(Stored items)
*** Begin section ***

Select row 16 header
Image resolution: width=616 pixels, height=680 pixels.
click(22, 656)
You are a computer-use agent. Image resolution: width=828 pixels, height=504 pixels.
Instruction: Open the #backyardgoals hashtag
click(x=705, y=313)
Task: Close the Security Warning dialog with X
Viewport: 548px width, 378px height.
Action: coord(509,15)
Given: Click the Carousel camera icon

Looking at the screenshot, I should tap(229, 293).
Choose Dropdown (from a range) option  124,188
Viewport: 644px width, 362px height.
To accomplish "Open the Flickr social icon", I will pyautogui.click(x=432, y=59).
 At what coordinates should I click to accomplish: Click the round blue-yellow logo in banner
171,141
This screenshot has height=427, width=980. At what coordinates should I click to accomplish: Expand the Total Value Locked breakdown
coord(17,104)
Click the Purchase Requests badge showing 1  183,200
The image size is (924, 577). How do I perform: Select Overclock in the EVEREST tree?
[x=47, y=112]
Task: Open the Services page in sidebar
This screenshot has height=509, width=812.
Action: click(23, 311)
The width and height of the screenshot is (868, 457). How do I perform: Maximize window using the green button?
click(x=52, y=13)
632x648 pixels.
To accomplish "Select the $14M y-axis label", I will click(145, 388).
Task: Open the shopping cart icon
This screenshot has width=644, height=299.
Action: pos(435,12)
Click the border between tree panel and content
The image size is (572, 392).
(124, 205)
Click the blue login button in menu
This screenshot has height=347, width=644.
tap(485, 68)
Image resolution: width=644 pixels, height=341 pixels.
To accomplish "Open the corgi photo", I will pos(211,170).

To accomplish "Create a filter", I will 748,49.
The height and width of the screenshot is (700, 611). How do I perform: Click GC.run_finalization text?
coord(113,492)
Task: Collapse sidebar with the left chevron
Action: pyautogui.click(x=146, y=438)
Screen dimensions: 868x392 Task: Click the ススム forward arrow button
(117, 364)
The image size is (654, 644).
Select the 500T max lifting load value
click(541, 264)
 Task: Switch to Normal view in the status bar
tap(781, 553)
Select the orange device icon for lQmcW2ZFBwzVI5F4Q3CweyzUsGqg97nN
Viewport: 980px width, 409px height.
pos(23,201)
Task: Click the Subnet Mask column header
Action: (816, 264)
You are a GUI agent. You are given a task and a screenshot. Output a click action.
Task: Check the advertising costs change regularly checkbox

*** End section ***

▶ _Assigned task_:
The data above needs to be repeated exactly, line for line.

▶ _Finished exercise_:
Select row 16 header
Image resolution: width=616 pixels, height=680 pixels.
click(22, 656)
You are a computer-use agent. Image resolution: width=828 pixels, height=504 pixels.
Instruction: Open the #backyardgoals hashtag
click(x=705, y=313)
Task: Close the Security Warning dialog with X
Viewport: 548px width, 378px height.
Action: coord(509,15)
Given: Click the Carousel camera icon

Looking at the screenshot, I should tap(229, 293).
Choose Dropdown (from a range) option  124,188
Viewport: 644px width, 362px height.
To accomplish "Open the Flickr social icon", I will pyautogui.click(x=432, y=59).
 At what coordinates should I click to accomplish: Click the round blue-yellow logo in banner
171,141
This screenshot has height=427, width=980. At what coordinates should I click to accomplish: Expand the Total Value Locked breakdown
coord(17,104)
Click the Purchase Requests badge showing 1  183,200
The image size is (924, 577). How do I perform: Select Overclock in the EVEREST tree?
[x=47, y=112]
Task: Open the Services page in sidebar
This screenshot has height=509, width=812.
Action: click(23, 311)
The width and height of the screenshot is (868, 457). How do I perform: Maximize window using the green button?
click(x=52, y=13)
632x648 pixels.
To accomplish "Select the $14M y-axis label", I will click(145, 388).
Task: Open the shopping cart icon
This screenshot has width=644, height=299.
Action: pos(435,12)
Click the border between tree panel and content
The image size is (572, 392).
(124, 205)
Click the blue login button in menu
This screenshot has height=347, width=644.
tap(485, 68)
Image resolution: width=644 pixels, height=341 pixels.
To accomplish "Open the corgi photo", I will pos(211,170).

To accomplish "Create a filter", I will 748,49.
The height and width of the screenshot is (700, 611). How do I perform: Click GC.run_finalization text?
coord(113,492)
Task: Collapse sidebar with the left chevron
Action: pyautogui.click(x=146, y=438)
Screen dimensions: 868x392 Task: Click the ススム forward arrow button
(117, 364)
The image size is (654, 644).
Select the 500T max lifting load value
click(541, 264)
 Task: Switch to Normal view in the status bar
tap(781, 553)
Select the orange device icon for lQmcW2ZFBwzVI5F4Q3CweyzUsGqg97nN
Viewport: 980px width, 409px height.
pos(23,201)
Task: Click the Subnet Mask column header
Action: (816, 264)
You are a GUI agent. You are given a task and a screenshot. Output a click action.
Task: Check the advertising costs change regularly checkbox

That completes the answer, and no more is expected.